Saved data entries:
┏━━

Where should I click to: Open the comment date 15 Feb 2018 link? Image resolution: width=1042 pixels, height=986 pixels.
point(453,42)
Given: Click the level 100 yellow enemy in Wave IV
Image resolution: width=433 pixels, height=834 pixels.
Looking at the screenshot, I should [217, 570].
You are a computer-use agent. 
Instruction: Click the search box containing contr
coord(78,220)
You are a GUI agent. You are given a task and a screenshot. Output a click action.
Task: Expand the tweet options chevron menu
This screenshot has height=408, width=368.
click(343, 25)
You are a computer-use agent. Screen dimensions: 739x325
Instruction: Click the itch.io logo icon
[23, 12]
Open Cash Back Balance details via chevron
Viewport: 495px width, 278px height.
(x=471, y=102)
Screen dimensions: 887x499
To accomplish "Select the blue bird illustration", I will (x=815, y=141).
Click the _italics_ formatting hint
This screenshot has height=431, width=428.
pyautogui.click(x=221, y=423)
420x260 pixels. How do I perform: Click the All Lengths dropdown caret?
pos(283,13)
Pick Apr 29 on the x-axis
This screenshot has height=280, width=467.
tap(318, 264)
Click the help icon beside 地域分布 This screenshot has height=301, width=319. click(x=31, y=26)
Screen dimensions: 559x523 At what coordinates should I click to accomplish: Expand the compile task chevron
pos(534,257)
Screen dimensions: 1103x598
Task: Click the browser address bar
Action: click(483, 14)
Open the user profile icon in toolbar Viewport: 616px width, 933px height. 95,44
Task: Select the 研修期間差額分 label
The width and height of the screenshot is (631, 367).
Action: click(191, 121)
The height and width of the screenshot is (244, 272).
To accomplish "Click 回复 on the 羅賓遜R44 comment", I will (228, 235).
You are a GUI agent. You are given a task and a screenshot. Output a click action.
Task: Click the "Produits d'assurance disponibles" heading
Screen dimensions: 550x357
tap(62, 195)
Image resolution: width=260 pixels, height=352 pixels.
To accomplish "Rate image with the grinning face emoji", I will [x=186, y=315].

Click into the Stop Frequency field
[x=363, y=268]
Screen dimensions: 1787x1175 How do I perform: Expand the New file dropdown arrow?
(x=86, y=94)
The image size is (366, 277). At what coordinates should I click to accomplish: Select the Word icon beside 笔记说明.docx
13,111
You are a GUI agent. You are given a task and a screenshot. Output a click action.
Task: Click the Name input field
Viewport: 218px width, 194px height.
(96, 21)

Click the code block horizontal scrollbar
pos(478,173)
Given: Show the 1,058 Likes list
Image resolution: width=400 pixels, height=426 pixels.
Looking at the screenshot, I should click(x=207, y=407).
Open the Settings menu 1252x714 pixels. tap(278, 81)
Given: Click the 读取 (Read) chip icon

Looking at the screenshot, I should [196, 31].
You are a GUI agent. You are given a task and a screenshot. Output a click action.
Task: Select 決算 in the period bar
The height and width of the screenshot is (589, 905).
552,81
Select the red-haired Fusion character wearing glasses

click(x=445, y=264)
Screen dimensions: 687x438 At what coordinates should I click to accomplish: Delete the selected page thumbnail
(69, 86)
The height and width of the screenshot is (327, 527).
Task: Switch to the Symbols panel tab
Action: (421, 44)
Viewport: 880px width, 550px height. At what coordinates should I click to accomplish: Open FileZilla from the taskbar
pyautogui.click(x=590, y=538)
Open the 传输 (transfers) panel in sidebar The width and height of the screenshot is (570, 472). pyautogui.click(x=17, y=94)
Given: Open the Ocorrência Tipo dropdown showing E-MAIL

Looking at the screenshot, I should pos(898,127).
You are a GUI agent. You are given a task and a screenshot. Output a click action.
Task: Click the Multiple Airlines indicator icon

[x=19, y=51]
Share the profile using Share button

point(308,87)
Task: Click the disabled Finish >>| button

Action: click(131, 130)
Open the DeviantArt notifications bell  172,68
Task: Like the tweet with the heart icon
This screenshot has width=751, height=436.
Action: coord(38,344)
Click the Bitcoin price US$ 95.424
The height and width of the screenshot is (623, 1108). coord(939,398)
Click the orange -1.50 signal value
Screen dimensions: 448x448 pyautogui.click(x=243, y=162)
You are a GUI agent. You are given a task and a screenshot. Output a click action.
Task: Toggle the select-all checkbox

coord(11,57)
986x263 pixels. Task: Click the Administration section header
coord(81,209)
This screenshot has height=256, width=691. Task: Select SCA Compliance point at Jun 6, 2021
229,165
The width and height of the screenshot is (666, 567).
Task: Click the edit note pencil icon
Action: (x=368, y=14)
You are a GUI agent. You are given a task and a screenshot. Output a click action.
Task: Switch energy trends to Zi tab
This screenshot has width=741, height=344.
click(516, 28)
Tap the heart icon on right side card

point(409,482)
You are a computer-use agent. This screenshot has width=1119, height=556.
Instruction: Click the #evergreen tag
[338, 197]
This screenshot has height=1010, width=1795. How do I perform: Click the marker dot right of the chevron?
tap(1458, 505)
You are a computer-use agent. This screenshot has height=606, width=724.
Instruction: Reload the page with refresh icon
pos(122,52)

┗━━

=== About this task ===
Where a line of the records above holds the word "computer", copy that line.

=== Answer below ===
You are a computer-use agent. 
You are a computer-use agent. Screen dimensions: 739x325
You are a computer-use agent. This screenshot has width=1119, height=556.
You are a computer-use agent. This screenshot has height=606, width=724.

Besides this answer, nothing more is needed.